The deans’ letter to Maryland Court of Appeals Chief Judge Mary Ellen Barbera followed a similar request for a “diploma privilege plus system of admission” by a group of recent graduates of Maryland’s and other ABA-accredited law schools who have applied for the state bar. Weich and Tobin stated in their message that they support the graduates’ request “at least on a temporary basis” amid the havoc the virus has wrought to the health, employment, housing and food vulnerability of many of them or their families.
“We are particularly concerned that the consequences of the virus do not fall evenly among our graduates,” the deans wrote.
“We know that social factors, like economic standing and family support, already have an impact on bar success,” they added. “Recent studies indicate that efforts to improve the diversity of the legal profession continue to lag. A bar exam administered under current conditions may distort these inequities even further.”
The states of Louisiana, Oregon, Utah and Washington have adopted diploma privilege bar admission for law school graduates in light of the pandemic, Weich and Tobin stated. Wisconsin has long admitted lawyers based on their having graduated from either of the state’s two law schools, at the University of Wisconsin or Marquette University, the deans added.
Weich and Tobin stated they have “long supported the concept of diploma privilege” based on the quality and rigor of their schools’ curricula.
“We believe our academic programs are strong enough to prepare graduates to practice law effectively and ethically,” they wrote. “Both of our schools emphasize experiential education, including nationally renowned clinics and plentiful externships in which our students gain practical experience to augment their classroom studies.”
The Court of Appeals will make the final decision on whether to adopt diploma privilege and, if so, how broad it will be.
“Wisconsin limits this benefit to graduates of its two law schools, and Maryland might do the same,” Weich stated via email Thursday. “The Court (of Appeals) is familiar with the strong academic programs at UB and UM, and might be comfortable limiting diploma privilege to the schools it knows best.”
Barbera and the State Board of Law Examiners declined to comment Thursday on the deans’ letter.
Maryland’s in person two-day bar exam originally scheduled for the end of July at the Baltimore Convention Center was switched by the Court of Appeals in June to online administration Oct. 5 and 6 due to continuing concern about spreading COVID-19.

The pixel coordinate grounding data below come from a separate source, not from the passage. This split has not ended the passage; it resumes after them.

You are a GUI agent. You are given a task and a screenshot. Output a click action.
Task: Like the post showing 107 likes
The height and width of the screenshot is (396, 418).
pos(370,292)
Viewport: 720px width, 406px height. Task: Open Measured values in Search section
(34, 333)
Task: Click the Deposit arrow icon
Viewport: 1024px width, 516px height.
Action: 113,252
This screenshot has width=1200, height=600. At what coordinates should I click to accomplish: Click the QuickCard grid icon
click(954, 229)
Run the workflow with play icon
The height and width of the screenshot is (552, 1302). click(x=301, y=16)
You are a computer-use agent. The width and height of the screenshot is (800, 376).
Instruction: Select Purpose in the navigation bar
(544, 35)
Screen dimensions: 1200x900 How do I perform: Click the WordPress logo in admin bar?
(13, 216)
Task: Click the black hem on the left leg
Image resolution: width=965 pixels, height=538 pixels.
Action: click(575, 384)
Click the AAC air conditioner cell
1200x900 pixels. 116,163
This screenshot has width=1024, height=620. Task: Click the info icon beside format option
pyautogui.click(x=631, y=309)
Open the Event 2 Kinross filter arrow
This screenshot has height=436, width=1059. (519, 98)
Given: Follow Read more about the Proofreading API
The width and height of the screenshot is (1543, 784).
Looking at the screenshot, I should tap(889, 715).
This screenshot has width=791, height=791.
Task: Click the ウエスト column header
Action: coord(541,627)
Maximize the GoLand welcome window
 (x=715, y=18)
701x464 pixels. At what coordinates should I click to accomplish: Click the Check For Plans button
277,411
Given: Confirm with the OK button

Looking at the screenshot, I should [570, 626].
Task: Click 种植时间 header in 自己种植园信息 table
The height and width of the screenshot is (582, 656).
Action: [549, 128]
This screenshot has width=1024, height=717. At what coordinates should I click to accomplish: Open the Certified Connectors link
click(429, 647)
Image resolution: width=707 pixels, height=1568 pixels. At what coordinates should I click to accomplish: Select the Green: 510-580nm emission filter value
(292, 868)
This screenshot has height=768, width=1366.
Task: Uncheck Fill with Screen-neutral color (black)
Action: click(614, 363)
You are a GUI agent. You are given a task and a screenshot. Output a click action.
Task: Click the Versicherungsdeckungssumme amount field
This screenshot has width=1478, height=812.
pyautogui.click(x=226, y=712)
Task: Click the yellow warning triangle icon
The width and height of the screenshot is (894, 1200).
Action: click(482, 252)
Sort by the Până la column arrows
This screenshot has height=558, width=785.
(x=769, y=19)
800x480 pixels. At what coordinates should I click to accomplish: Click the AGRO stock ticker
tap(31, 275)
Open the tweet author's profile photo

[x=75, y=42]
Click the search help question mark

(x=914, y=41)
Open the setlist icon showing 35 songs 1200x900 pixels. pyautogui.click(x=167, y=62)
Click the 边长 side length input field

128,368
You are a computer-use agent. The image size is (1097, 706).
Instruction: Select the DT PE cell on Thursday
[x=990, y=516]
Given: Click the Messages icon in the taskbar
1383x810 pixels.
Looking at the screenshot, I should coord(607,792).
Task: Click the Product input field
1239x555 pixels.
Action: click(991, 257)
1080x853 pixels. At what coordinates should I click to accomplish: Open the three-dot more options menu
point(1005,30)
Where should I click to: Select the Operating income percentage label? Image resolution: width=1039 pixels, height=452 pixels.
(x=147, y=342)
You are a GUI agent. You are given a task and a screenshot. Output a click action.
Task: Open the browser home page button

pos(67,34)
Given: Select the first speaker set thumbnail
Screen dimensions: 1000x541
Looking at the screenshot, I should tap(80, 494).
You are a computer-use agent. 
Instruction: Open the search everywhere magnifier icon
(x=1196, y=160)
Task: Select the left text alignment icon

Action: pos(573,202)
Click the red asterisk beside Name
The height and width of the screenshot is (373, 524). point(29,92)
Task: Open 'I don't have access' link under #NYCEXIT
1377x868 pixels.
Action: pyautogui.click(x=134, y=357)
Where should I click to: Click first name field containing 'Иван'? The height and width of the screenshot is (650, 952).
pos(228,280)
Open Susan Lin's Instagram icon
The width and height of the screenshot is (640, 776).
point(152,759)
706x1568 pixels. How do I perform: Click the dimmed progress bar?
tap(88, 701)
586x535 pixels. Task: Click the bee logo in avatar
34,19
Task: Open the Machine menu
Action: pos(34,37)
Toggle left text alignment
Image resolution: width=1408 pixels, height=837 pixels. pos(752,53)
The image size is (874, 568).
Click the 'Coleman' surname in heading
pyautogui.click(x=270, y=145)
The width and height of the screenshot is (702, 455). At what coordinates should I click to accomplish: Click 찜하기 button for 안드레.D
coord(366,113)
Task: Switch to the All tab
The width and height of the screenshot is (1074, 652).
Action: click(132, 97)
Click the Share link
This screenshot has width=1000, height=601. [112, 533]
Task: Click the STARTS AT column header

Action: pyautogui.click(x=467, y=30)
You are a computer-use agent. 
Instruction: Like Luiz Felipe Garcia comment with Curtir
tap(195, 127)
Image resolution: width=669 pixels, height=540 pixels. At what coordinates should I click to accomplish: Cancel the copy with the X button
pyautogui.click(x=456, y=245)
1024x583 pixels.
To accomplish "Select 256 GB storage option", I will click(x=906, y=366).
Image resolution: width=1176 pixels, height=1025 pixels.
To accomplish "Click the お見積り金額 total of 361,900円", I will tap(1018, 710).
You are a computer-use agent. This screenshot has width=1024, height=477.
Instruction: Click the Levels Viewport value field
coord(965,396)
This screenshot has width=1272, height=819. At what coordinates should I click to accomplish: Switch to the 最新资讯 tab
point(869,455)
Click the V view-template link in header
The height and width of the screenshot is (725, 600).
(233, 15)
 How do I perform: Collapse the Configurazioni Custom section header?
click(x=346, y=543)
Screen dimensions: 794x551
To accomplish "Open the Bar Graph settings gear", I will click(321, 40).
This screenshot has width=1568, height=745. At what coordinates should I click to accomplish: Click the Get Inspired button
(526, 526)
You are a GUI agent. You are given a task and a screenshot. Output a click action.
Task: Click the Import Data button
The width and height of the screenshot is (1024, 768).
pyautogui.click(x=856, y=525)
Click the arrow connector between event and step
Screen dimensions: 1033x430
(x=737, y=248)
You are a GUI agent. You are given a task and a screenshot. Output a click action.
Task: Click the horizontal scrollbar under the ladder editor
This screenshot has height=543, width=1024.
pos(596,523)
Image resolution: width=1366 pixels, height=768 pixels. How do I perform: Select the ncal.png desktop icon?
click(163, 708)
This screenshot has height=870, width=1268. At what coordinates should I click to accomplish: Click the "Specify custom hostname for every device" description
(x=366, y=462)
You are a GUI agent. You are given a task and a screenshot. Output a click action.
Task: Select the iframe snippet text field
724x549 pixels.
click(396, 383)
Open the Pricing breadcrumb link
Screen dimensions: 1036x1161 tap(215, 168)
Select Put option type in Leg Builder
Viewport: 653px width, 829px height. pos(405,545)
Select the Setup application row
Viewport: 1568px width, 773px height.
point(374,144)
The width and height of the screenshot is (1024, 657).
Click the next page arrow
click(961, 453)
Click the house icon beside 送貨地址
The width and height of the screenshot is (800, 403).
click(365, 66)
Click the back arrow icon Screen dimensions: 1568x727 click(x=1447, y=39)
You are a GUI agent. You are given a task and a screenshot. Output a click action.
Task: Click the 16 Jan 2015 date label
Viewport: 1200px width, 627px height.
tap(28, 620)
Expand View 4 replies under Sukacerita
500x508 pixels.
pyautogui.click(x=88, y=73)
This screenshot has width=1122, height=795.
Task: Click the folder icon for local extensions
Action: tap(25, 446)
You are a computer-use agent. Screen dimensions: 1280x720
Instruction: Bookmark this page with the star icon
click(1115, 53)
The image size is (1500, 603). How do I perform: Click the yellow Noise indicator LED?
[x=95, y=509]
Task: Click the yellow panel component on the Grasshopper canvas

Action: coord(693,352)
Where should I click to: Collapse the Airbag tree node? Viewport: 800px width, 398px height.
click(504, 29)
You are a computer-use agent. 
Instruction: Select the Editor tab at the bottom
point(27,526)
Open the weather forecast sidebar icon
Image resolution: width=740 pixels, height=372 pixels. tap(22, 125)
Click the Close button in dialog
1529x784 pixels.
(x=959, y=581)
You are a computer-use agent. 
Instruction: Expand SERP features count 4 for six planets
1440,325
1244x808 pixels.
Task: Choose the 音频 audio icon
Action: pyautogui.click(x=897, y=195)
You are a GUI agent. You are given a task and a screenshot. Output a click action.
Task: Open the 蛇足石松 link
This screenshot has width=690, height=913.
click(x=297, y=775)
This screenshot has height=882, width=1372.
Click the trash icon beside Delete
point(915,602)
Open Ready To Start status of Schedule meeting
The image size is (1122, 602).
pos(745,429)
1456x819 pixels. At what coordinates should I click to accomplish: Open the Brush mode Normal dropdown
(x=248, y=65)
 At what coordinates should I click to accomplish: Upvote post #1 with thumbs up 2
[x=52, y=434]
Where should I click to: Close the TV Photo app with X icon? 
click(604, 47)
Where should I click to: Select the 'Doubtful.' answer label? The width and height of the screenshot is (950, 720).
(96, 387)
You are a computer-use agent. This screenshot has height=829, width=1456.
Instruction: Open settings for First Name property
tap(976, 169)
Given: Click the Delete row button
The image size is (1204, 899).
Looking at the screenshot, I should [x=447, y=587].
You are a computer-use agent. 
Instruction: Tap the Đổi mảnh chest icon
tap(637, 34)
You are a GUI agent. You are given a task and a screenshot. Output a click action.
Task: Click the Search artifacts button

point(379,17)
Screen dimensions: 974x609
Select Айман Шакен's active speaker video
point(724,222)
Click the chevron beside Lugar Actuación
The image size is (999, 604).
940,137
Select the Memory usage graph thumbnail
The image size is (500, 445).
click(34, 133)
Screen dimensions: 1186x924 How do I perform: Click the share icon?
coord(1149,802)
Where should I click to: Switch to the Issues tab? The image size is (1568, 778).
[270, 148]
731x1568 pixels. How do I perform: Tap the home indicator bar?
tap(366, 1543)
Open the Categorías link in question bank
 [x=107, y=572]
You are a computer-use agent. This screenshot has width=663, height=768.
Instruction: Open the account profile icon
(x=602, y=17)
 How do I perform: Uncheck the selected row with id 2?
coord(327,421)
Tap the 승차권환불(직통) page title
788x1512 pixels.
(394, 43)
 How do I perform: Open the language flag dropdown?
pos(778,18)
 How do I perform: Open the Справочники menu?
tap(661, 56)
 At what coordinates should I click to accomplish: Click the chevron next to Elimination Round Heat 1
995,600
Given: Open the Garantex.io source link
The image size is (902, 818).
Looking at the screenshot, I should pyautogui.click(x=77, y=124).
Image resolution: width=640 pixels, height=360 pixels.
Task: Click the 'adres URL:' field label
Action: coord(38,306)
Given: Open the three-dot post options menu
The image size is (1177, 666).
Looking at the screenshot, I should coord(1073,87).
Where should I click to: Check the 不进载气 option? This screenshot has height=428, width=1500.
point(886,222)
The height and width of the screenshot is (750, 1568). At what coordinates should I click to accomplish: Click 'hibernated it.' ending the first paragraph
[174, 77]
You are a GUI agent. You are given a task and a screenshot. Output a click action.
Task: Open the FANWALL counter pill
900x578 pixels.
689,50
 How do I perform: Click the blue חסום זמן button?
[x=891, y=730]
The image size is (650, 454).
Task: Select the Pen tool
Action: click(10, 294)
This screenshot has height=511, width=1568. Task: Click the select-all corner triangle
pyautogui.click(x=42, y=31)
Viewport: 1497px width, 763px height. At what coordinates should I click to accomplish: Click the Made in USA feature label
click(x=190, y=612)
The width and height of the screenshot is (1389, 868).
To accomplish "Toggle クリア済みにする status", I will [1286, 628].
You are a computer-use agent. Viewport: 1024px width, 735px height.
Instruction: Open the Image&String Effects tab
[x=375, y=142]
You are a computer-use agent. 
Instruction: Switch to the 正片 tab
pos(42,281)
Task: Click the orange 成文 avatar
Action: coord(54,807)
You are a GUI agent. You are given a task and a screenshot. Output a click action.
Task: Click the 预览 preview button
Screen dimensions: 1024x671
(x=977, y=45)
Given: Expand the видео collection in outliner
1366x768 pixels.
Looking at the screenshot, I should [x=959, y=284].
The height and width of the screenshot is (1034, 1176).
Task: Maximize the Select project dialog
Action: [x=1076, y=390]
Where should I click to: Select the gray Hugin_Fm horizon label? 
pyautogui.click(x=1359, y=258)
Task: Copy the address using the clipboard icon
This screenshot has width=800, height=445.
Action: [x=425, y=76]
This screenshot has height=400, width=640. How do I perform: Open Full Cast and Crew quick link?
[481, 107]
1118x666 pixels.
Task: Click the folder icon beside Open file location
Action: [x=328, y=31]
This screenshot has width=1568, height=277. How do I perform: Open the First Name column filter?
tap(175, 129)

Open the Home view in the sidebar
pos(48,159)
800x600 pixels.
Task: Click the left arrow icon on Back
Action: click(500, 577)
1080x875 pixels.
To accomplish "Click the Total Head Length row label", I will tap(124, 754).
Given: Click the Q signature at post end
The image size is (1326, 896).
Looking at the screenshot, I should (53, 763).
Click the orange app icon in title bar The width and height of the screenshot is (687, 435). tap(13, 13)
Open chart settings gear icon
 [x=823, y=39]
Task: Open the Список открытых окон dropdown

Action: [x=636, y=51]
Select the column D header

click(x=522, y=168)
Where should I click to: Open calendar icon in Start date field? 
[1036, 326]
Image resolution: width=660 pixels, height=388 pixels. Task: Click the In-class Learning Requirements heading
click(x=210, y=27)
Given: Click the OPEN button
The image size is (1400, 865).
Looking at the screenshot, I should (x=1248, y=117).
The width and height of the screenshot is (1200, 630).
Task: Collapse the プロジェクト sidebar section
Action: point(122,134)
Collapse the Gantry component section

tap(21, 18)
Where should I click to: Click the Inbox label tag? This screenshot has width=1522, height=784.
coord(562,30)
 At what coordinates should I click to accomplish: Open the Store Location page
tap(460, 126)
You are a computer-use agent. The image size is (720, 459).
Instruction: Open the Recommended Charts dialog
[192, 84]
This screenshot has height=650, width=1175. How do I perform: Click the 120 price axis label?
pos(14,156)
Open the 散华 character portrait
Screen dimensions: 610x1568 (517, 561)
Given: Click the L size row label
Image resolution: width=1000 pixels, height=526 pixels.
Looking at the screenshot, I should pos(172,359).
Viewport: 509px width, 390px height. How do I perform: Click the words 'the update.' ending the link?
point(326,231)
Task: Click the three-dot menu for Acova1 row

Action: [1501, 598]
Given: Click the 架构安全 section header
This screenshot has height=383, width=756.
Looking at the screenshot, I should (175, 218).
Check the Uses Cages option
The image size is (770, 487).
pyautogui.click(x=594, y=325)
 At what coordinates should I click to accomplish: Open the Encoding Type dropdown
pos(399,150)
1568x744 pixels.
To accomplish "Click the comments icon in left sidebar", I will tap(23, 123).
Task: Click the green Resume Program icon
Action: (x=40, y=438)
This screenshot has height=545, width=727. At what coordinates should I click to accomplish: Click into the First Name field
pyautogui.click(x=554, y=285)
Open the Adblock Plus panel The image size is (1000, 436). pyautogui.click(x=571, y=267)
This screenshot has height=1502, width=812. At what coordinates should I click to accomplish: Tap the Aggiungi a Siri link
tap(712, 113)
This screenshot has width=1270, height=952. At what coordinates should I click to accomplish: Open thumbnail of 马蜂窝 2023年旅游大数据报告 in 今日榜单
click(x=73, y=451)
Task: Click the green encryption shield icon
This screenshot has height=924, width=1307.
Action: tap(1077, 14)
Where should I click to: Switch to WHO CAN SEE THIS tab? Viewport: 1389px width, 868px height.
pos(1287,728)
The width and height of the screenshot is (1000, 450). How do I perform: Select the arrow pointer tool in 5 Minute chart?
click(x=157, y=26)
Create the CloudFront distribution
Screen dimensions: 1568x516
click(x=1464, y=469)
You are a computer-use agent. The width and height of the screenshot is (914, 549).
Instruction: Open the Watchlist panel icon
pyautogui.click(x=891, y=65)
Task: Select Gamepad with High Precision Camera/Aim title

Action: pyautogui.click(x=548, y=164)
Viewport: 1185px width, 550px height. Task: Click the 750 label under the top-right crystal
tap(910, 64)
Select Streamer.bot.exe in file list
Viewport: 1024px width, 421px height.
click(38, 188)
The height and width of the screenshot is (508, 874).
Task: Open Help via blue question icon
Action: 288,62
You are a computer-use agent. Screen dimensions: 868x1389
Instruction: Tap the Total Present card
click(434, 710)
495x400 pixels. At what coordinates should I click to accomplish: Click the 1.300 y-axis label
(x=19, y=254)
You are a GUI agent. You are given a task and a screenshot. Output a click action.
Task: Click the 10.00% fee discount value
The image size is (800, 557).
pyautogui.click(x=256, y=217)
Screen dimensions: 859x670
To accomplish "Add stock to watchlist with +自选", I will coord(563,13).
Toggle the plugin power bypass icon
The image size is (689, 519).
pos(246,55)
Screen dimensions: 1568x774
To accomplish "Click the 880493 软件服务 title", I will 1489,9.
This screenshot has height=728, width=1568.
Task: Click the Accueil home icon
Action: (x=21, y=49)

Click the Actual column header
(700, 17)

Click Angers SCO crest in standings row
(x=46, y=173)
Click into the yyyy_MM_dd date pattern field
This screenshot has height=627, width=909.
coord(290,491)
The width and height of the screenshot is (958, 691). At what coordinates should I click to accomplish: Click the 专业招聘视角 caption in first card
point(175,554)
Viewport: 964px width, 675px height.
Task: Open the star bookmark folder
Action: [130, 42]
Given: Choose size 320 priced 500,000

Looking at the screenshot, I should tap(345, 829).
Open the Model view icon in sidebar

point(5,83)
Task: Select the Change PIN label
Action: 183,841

Passing grades on the remote exam will qualify for admission to the Maryland bar but will not be transferable to the more than 30 states with which Maryland has reciprocity through its usual administration of the Uniform Bar Exam, the SBLE stated. However, the board added it has reached reciprocity agreements with the District of Columbia and eight states — Connecticut, Kentucky, Massachusetts, New Hampshire, New Jersey, Ohio, Oregon and Tennessee — as of Thursday.
Applicants who opt for a diploma privilege plus alternative for admission – should it be adopted — would be forgoing the reciprocity with other states that passing the remote exam would provide.
The online, remotely proctored exam will be half as long, consist of fewer questions but cover the same subject areas as the usual 12-hour test.
The online exam will be administered in four 90-minute sessions over the two days and consist of a Multistate Performance Test item, three Multistate Essay Exam items and 100 Multistate Bar Examination Questions prepared by the National Conference of Bar Examiners, which develops the uniform test, SBLE stated.
By contrast, the bar exam generally consists of two performance items, such as drafting a contract provision; six essays and 200 multistate questions.
The Court of Appeals approved the move to a remotely administered test at SBLE’s recommendation.